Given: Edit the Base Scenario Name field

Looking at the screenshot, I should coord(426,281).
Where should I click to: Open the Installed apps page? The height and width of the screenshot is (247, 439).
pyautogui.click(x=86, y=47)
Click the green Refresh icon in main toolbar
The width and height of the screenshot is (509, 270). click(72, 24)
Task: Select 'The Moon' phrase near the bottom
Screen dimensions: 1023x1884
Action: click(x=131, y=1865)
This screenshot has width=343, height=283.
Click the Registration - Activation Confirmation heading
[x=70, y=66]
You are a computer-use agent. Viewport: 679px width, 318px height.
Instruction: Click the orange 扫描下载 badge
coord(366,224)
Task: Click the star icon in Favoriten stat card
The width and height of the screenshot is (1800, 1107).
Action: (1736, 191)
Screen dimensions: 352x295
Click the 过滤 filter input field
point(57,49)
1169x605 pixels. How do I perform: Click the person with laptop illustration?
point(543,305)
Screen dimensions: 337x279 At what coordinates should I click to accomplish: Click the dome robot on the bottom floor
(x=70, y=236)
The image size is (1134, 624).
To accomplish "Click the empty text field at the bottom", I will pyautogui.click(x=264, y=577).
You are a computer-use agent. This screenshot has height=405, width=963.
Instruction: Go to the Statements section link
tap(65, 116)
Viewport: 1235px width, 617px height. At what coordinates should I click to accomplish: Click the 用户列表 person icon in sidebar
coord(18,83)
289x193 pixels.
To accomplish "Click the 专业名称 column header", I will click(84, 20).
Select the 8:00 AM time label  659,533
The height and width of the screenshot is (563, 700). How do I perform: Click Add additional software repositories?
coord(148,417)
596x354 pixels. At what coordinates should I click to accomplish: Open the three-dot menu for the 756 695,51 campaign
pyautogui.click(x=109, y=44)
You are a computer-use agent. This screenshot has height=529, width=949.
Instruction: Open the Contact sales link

* What this task involves
Update the records above by replacing each occurrence of "computer-use agent" with "desktop assistant". Reproduce every line, leaving everything else unchanged.

* Solution below
Given: Edit the Base Scenario Name field

Looking at the screenshot, I should coord(426,281).
Where should I click to: Open the Installed apps page? The height and width of the screenshot is (247, 439).
pyautogui.click(x=86, y=47)
Click the green Refresh icon in main toolbar
The width and height of the screenshot is (509, 270). click(72, 24)
Task: Select 'The Moon' phrase near the bottom
Screen dimensions: 1023x1884
Action: click(x=131, y=1865)
This screenshot has width=343, height=283.
Click the Registration - Activation Confirmation heading
[x=70, y=66]
You are a desktop assistant. Viewport: 679px width, 318px height.
Instruction: Click the orange 扫描下载 badge
coord(366,224)
Task: Click the star icon in Favoriten stat card
The width and height of the screenshot is (1800, 1107).
Action: (1736, 191)
Screen dimensions: 352x295
Click the 过滤 filter input field
point(57,49)
1169x605 pixels. How do I perform: Click the person with laptop illustration?
point(543,305)
Screen dimensions: 337x279 At what coordinates should I click to accomplish: Click the dome robot on the bottom floor
(x=70, y=236)
The image size is (1134, 624).
To accomplish "Click the empty text field at the bottom", I will pyautogui.click(x=264, y=577).
You are a desktop assistant. This screenshot has height=405, width=963.
Instruction: Go to the Statements section link
tap(65, 116)
Viewport: 1235px width, 617px height. At what coordinates should I click to accomplish: Click the 用户列表 person icon in sidebar
coord(18,83)
289x193 pixels.
To accomplish "Click the 专业名称 column header", I will click(84, 20).
Select the 8:00 AM time label  659,533
The height and width of the screenshot is (563, 700). How do I perform: Click Add additional software repositories?
coord(148,417)
596x354 pixels. At what coordinates should I click to accomplish: Open the three-dot menu for the 756 695,51 campaign
pyautogui.click(x=109, y=44)
You are a desktop assistant. This screenshot has height=529, width=949.
Instruction: Open the Contact sales link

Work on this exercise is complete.